Diariamente testemunhamos a passagem da luz à escuridão, ou vice-versa. Quase ninguém conhece o termo nictêmero para expressar o período de 24 horas que vai de uma alvorada à outra. Nossa divisão do tempo é quantitativa: cada fração de 60 minutos chama-se hora. Acontece que nove horas servem tanto para indicar um momento do dia quanto da noite. Mas também é possível distinguir sem qualificar: basta dizer nove ou 21 horas e está separado o dia da noite: ou o inglês do francês.
Na maior parte do tempo, não nos guiamos pela intensidade da luz. Baseamos nossas vidas na imparcialidade dos números. No inverno ou no verão, não precisamos olhar para fora, pela janela, para saber das horas: é o relógio que nos mostra o tempo. Analógico ou digital, o relógio nos informa que o tempo é cíclico, inequívoco, inexorável, preciso e pontual. Quem se adianta ou atrasa é o sol – que acorda mais tarde no inverno e mais cedo no verão. Também pode sair cedo demais no inverno e se prolongar muito no verão. A hora em que o sol nasce e se põe pode variar segundo as estações e os hemisférios. Mais inconstante ainda é a luminosidade: as nuvens podem fazer o meio-dia passar incógnito.
Alba, alvorada, alvorecer, nascer-do-sol são difíceis de precisar: o sol vai nascendo e, de repente, já nasceu. O mesmo acontece com o ocaso, o crepúsculo, o pôr-do-sol. O sol vai se pondo e quando vemos já é noite. Muitas vezes, parece que, no anoitecer, o sol começasse um longo bocejo que terminasse com um súbito fechar de pálpebras.

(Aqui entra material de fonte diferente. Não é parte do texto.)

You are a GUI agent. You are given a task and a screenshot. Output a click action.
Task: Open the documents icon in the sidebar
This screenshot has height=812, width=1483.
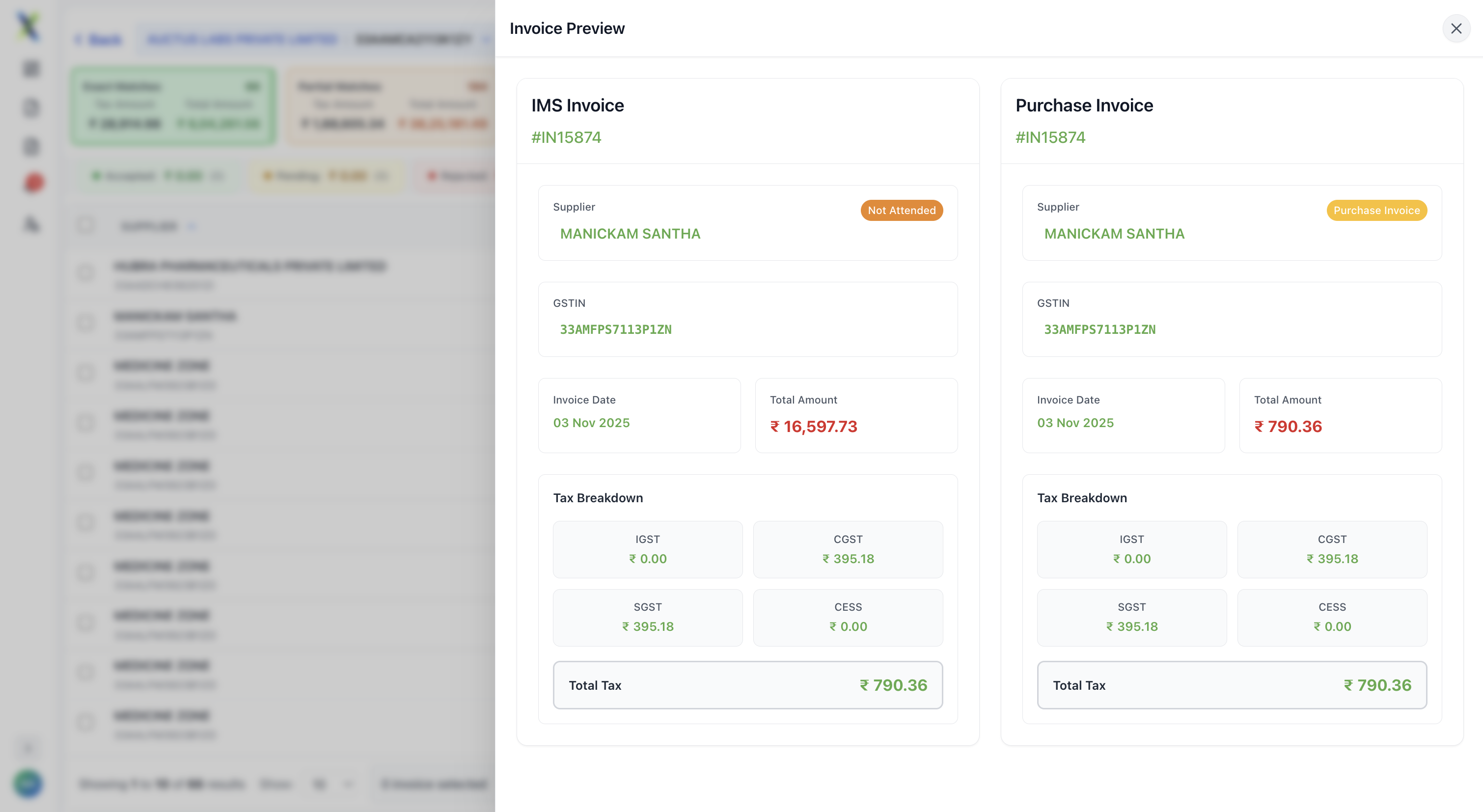[30, 108]
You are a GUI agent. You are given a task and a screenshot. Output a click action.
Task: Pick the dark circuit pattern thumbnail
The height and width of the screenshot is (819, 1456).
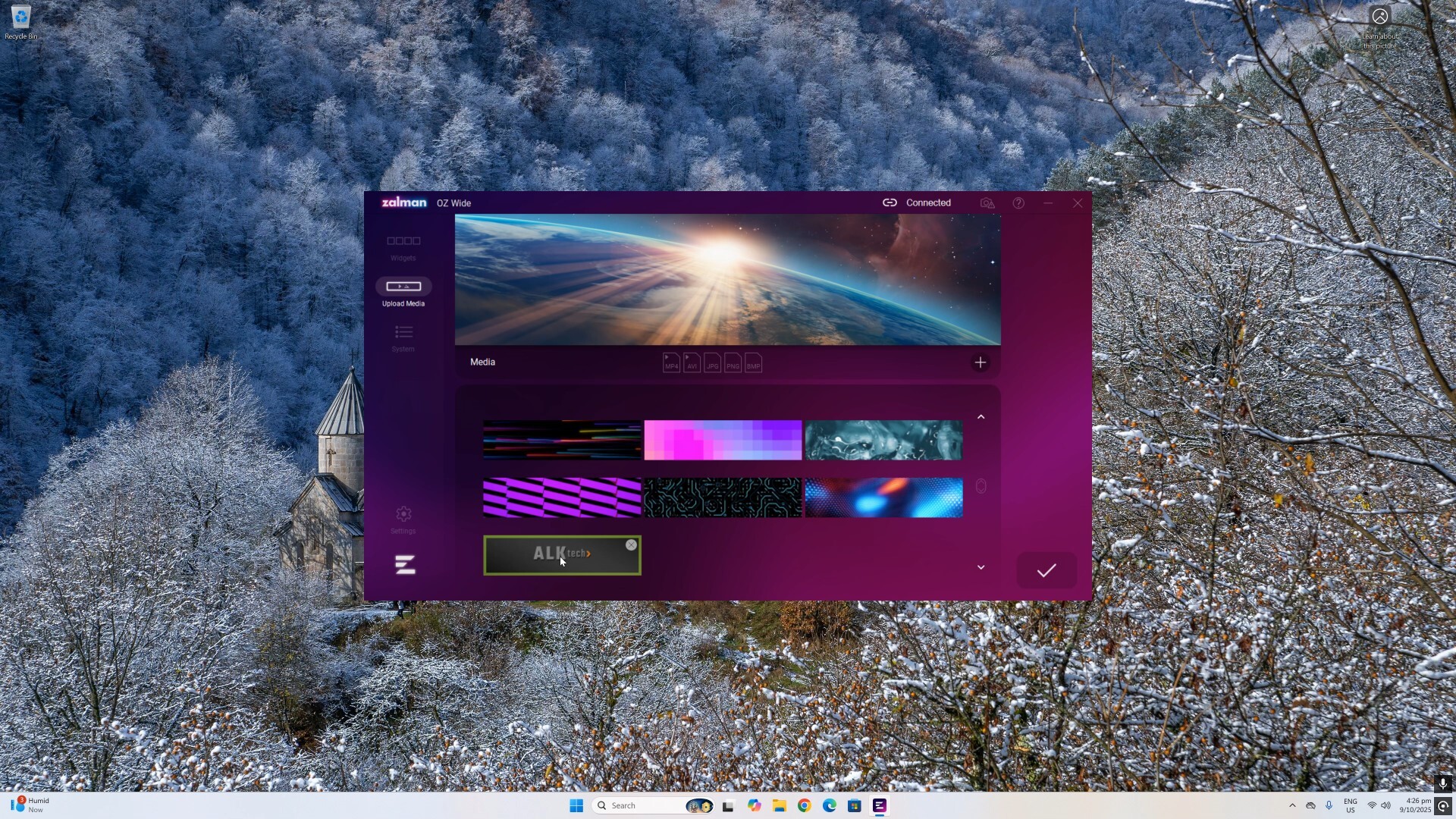coord(723,497)
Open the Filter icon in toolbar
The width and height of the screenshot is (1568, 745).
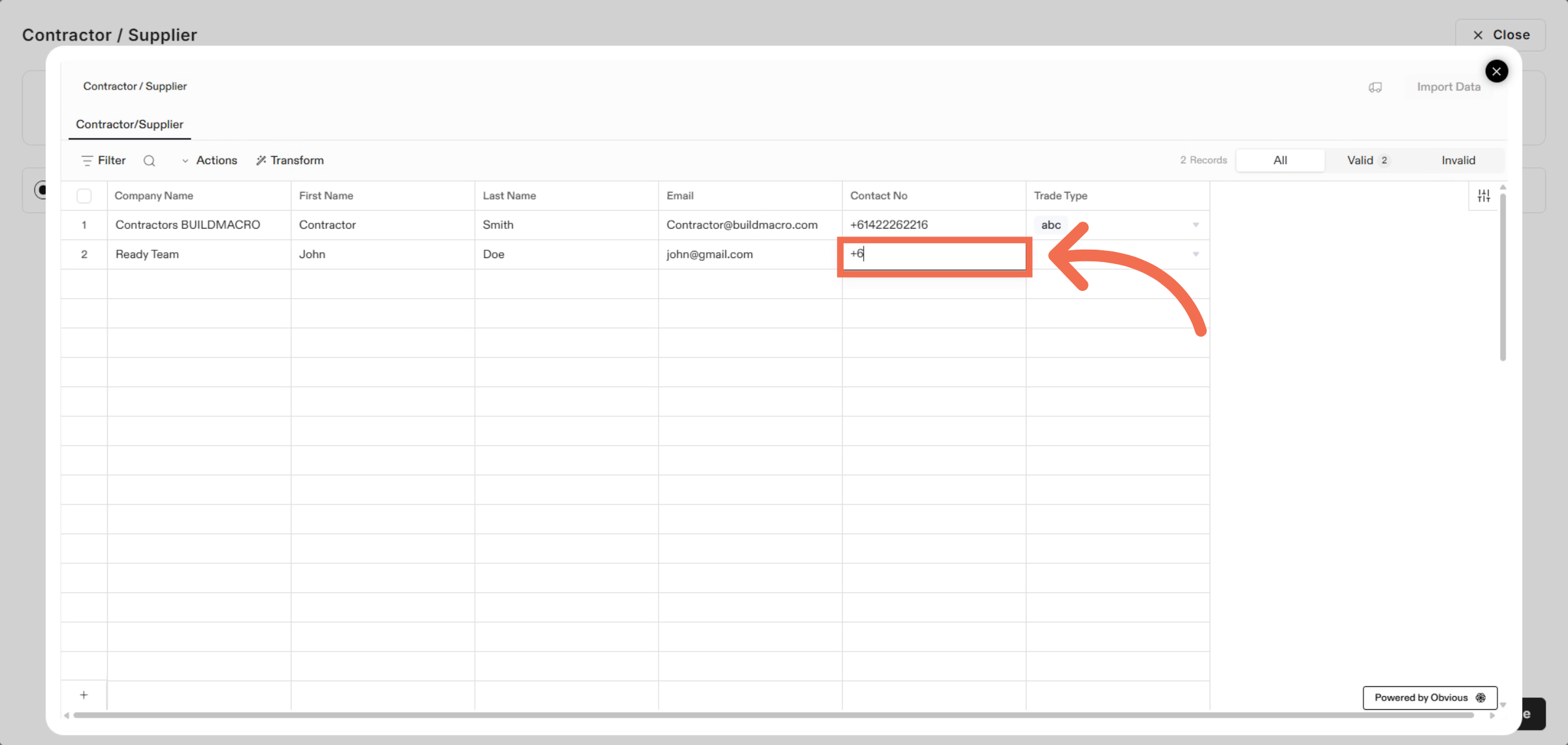pyautogui.click(x=87, y=161)
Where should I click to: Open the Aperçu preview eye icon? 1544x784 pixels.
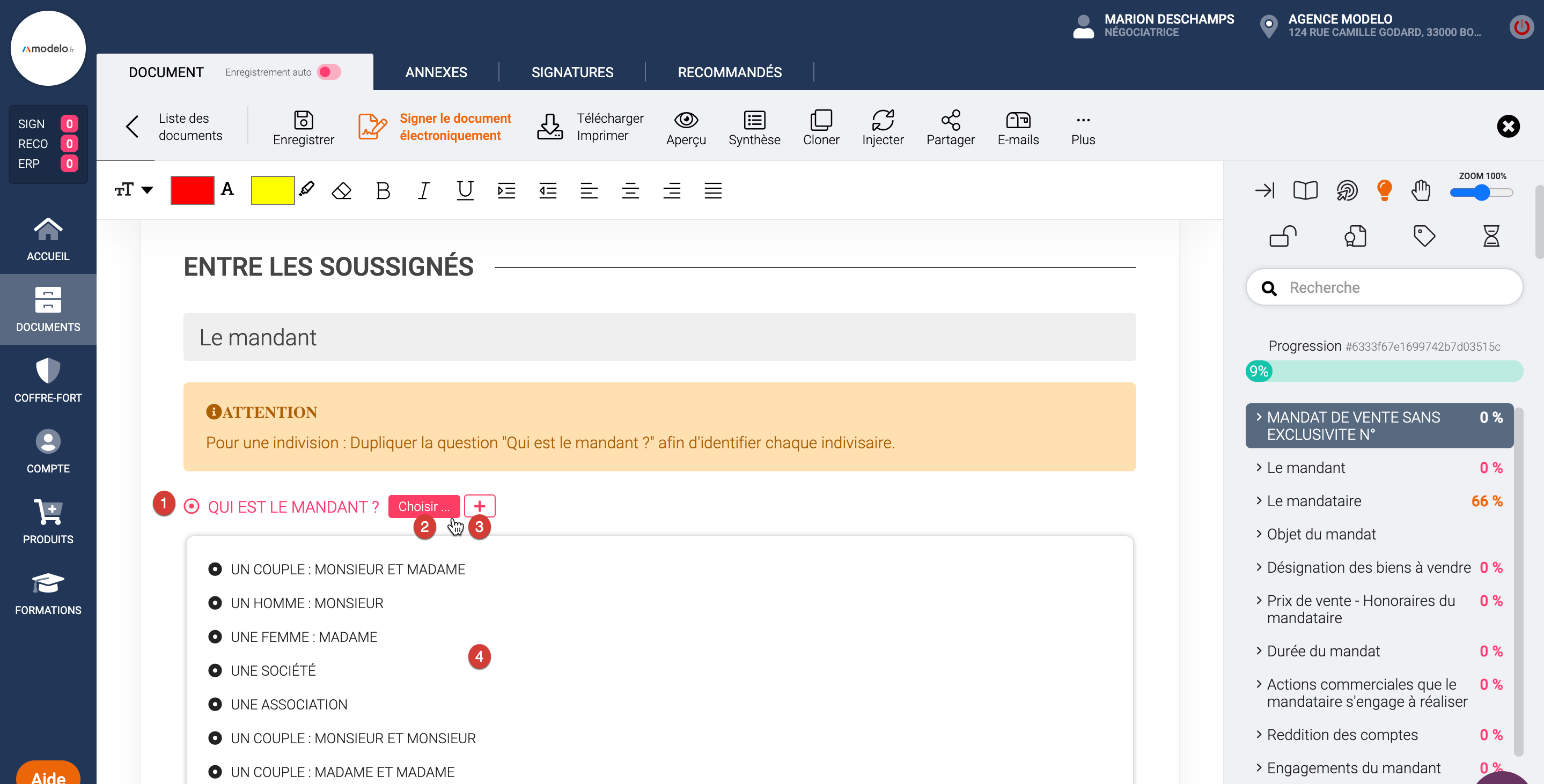686,120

Tudo isso é muito poético, mas será que dá pra confiar? Tomar o início e o fim da luz do dia como referência exigiria ajustes diários às variações que podem ser de apenas um segundo, mas também podem ser de horas. Falar assim é suficiente para tornar patente nossa escolha: entre o quantitativo e o qualitativo, optamos pela precisão. O tempo, para nós, é precioso, e a pontualidade é garantida pelo cadência inalterada e ininterrupta do passar dos segundos.
Na Nova Caledônia, ilha da mítica Oceania, os canaca pensam diferente de nós. Eles têm nomes para os diferentes estágios do fim-do-dia. Eles podem falar com precisão das gradações, das sutis mudanças do claro para o escuro: os muitos termos garantem precisão e segurança para se apreciar as sutilezas dos efeitos luminosos sobre o mundo sensível.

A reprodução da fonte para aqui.